Creating a website - converting entire pages

Web gurus, hear me!

Here’s the situation. I want to be able to write a webpage with a button at the top to convert the text on the page to another format. Let’s say the original is in Hanyu Pinyin and I also want to offer Bopomofo.

One option is to pre-create all these pages, so that when the user clicks the ‘convert’ button it essentially switches between two pages in different subdomains - so between http://hp.example.com/intro and http://bp.example.com/intro. This is fine in the beginning, but it would grow to be a right royal pain in the arse as the site expands.

What I would like to do instead is convert the pages on the fly, which would involve setting up the conversion mechanism and then forgetting all about it. I know it’s possible, but I don’t know how. Help!

Are you wanting any of those formats to be real Chinese characters ?

If not you could potentially setup a table for each format, then depending on which table is selected the correct text string would be formed. Of course then your original text would then need to be formated to match the encoding.

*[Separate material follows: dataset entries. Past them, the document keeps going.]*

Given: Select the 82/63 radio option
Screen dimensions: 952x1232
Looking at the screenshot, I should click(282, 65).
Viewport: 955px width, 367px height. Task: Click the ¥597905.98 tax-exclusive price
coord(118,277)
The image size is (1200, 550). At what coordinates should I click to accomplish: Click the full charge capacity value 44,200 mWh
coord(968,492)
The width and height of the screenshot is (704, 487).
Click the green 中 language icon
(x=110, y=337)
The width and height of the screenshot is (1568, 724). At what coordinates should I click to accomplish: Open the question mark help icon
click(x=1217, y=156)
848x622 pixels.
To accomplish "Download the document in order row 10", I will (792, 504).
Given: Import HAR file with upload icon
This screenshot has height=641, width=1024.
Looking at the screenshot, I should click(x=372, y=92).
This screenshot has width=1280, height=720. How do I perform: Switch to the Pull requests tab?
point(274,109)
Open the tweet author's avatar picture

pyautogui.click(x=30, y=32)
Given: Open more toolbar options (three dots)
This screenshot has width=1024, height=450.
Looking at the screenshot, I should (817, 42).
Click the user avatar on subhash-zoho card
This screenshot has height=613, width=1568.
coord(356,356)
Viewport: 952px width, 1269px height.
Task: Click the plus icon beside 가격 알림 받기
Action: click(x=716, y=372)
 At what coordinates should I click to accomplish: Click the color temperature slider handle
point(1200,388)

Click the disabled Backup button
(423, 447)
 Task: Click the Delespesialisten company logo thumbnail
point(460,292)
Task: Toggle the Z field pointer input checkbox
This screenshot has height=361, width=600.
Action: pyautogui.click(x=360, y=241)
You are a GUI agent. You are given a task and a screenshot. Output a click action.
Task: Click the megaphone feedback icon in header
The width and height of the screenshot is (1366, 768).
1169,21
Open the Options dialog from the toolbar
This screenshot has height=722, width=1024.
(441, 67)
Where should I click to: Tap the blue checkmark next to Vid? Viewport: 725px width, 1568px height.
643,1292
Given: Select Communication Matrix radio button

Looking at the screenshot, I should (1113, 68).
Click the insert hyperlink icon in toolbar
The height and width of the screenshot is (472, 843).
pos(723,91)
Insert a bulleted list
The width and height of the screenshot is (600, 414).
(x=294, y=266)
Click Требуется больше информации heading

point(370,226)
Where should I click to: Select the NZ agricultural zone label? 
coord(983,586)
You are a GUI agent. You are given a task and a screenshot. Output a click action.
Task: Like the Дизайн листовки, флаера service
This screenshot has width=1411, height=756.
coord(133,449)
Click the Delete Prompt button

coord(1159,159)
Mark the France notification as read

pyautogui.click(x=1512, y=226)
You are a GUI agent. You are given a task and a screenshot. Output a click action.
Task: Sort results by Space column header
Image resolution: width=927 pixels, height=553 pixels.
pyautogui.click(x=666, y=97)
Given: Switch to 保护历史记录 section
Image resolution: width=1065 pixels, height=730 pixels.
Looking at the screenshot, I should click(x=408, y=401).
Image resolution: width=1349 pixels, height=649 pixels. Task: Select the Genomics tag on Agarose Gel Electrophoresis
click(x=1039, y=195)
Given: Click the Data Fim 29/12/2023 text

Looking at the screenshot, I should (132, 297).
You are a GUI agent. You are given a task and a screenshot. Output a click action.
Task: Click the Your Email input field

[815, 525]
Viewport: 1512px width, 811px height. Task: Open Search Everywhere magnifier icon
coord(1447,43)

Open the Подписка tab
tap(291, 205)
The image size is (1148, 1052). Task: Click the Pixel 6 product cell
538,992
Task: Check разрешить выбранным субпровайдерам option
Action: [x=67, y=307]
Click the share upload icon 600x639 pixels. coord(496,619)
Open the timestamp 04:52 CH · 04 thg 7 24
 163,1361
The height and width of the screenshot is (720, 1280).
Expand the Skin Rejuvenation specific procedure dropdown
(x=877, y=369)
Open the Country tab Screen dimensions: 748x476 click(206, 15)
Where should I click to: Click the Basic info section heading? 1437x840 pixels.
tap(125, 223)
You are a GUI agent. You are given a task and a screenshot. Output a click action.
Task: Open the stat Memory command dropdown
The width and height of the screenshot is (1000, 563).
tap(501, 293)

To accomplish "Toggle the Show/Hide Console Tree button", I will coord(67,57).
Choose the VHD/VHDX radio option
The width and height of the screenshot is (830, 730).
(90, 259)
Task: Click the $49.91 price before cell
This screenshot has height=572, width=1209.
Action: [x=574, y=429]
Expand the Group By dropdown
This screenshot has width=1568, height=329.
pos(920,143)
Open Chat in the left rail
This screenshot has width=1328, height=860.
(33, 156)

The table itself would be quite small as it would only need to include the phonetic alphabet.

Something like this:
id. . . . . pinyin . . . . . bopomofo
1 . . . . . b . . . . . b
2 . . . . . p . . . . . p
3 . . . . . m . . . . . m
4 . . . . . f . . . . . f

1 . . . . . x . . . . . ㄒ
2 . . . . . i . . . . . 一
3 . . . . . an . . . . . ㄢ

Not sure what you would do with the tones.

If you are also wanting to support Chinese text with the same you may be able to store the original ascii character in your table and then simply select a relevant font (if one exists), this may be a lot easier, although if you doing non-chinese i expect the initial table would have to be a lot lot longer to decode this way.

Sorry, not a guru, but I’ll throw in my 2c anyway.

A conversion table will be a little more difficult than a straight switch table, due to the same pinyin (u) for ㄨ and ㄩ.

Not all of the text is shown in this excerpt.